» Exercise brief
Nothing below is to be printed except the lines between the line holding "Carolina Mountain Place (357, 1966)" and the line holding "Availability (193, 89)", inclusive, each exactly as it appears.

» Data extracts
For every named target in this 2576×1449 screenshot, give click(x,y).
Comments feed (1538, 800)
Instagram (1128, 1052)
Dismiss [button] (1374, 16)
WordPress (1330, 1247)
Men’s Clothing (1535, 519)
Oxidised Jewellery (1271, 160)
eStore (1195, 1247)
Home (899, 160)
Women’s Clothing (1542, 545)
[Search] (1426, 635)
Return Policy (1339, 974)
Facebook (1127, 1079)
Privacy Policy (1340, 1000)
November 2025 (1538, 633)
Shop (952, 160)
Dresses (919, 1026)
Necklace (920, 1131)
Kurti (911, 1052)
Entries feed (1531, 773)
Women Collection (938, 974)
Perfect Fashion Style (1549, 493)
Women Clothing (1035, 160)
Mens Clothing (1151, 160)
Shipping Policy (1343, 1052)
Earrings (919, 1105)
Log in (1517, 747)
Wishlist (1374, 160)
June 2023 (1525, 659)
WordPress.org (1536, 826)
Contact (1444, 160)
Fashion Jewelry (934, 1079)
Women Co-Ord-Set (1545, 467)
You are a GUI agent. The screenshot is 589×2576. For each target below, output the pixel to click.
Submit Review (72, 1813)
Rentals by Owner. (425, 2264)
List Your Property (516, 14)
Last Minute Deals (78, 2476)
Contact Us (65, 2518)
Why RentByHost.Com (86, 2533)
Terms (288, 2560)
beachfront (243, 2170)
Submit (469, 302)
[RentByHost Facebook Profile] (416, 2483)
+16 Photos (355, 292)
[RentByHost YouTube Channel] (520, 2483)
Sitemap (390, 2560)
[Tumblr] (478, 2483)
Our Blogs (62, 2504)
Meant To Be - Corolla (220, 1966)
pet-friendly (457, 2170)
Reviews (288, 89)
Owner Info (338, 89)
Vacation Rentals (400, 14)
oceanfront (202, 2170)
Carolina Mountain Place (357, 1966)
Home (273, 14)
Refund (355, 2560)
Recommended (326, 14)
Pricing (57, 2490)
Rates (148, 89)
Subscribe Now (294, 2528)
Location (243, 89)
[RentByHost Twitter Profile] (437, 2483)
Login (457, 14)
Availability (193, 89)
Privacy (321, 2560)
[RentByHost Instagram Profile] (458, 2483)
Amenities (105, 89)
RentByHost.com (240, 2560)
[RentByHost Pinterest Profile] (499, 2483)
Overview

» Exercise result
Carolina Mountain Place (357, 1966)
Home (273, 14)
Refund (355, 2560)
Recommended (326, 14)
Pricing (57, 2490)
Rates (148, 89)
Subscribe Now (294, 2528)
Location (243, 89)
[RentByHost Twitter Profile] (437, 2483)
Login (457, 14)
Availability (193, 89)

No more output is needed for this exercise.